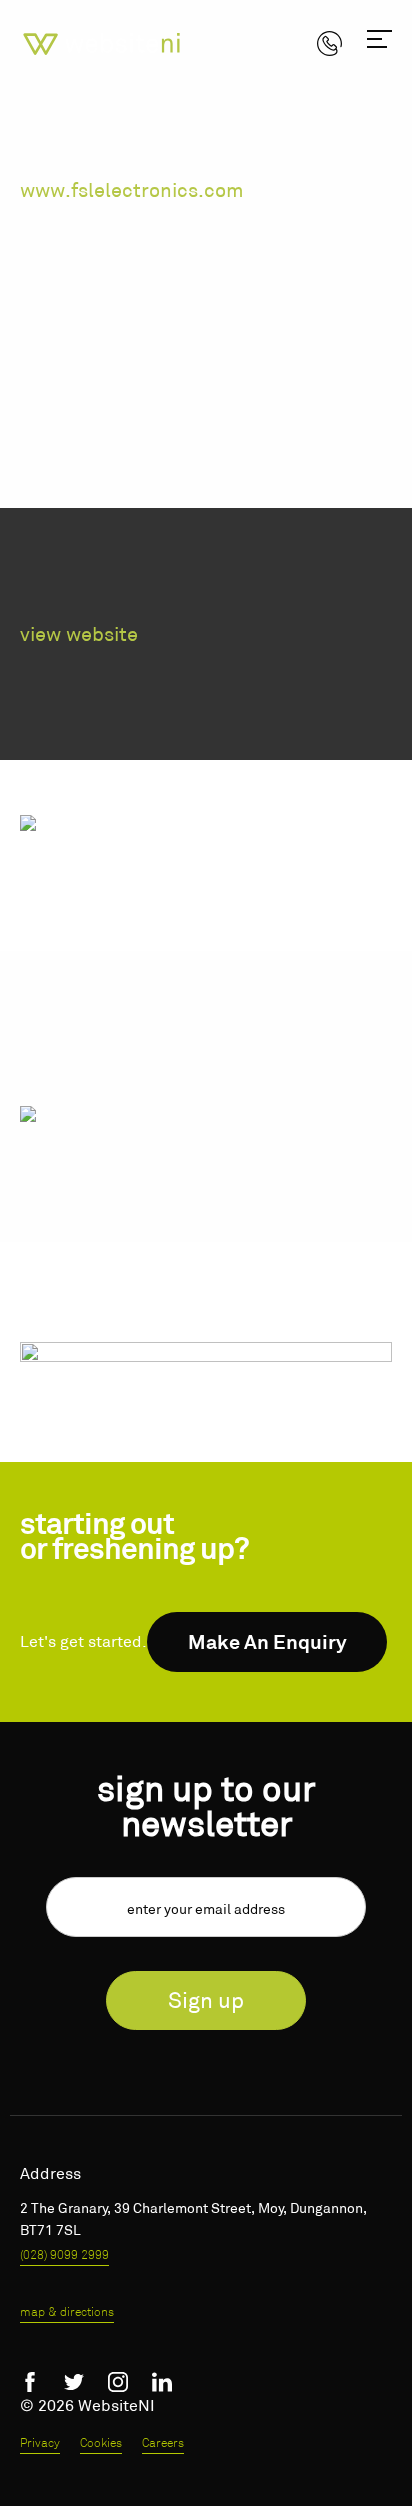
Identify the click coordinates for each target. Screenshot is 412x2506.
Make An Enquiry (267, 1642)
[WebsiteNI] (103, 42)
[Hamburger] (379, 42)
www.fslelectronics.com (132, 190)
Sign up (206, 2000)
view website (79, 634)
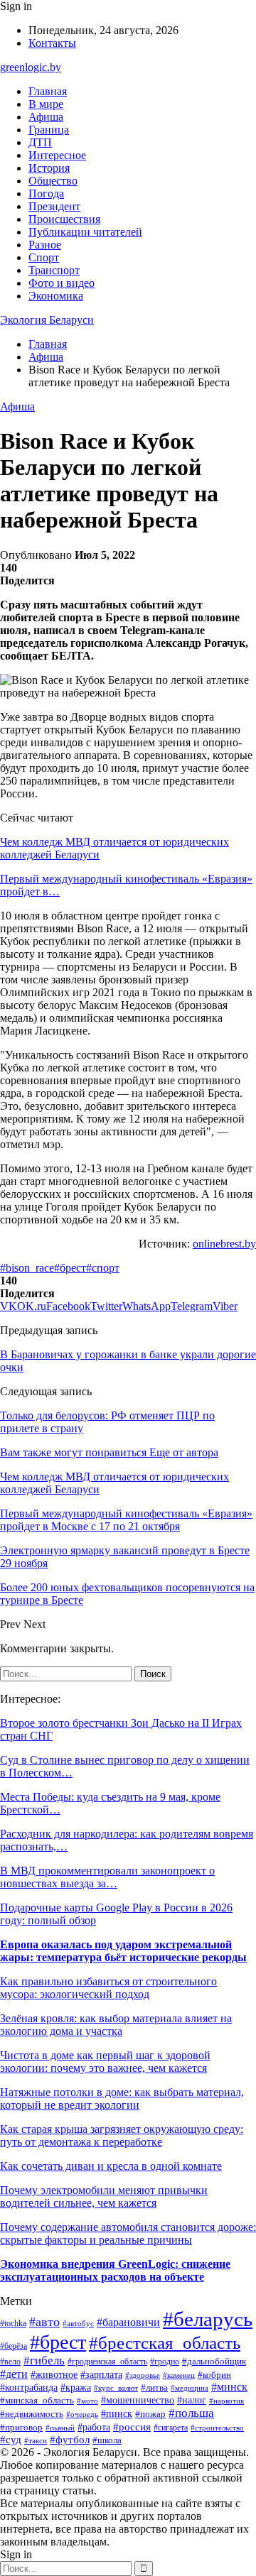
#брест (70, 1268)
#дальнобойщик (214, 2362)
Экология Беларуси (47, 320)
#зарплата (101, 2374)
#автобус (78, 2323)
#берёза (13, 2346)
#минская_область (37, 2400)
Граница (48, 130)
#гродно (164, 2362)
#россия (132, 2427)
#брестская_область (164, 2342)
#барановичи (128, 2322)
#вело (10, 2362)
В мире (45, 104)
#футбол (70, 2439)
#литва (154, 2387)
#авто (44, 2322)
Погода (46, 193)
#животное (54, 2374)
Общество (53, 181)
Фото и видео (61, 283)
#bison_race (27, 1268)
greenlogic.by (30, 67)
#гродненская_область (107, 2362)
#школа (107, 2440)
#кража (75, 2387)
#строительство (217, 2427)
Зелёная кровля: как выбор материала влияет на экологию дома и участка (116, 2024)
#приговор (21, 2428)
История (49, 168)
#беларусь (207, 2319)
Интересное (57, 155)
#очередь (82, 2414)
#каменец (179, 2375)
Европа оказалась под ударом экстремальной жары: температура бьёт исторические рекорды (123, 1950)
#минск (229, 2387)
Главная (47, 91)
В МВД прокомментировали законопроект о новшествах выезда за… (107, 1877)
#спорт (102, 1268)
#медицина (189, 2388)
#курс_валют (116, 2388)
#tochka (13, 2323)
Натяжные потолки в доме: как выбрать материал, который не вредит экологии (122, 2098)
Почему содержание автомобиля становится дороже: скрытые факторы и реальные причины (128, 2233)
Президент (54, 206)
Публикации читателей (85, 232)
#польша (191, 2413)
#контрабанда (29, 2387)
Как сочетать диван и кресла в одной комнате (111, 2166)
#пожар (150, 2413)
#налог (191, 2400)
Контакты (52, 43)
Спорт (43, 257)
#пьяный (60, 2427)
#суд (10, 2439)
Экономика (55, 296)
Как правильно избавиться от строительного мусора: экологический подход (108, 1987)
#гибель (44, 2360)
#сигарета (171, 2428)
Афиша (45, 117)
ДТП (40, 142)
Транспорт (54, 270)
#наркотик (226, 2400)
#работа (94, 2427)
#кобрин (214, 2375)
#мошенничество (137, 2400)
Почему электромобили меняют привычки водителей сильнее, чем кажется (104, 2196)
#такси (35, 2440)
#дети (14, 2374)
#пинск (116, 2413)
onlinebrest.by (224, 1244)
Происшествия (64, 219)
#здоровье (142, 2375)
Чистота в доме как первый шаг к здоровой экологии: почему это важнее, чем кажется (105, 2061)
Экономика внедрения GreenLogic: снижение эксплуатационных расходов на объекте (115, 2270)
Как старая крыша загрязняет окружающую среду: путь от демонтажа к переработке (121, 2135)
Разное (44, 245)
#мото (87, 2400)
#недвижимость (31, 2413)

Requirement: Extract from the data every line where "доме" shows up.

Task answer:
Натяжные потолки в доме: как выбрать материал, который не вредит экологии (122, 2098)
Чистота в доме как первый шаг к здоровой экологии: почему это важнее, чем кажется (105, 2061)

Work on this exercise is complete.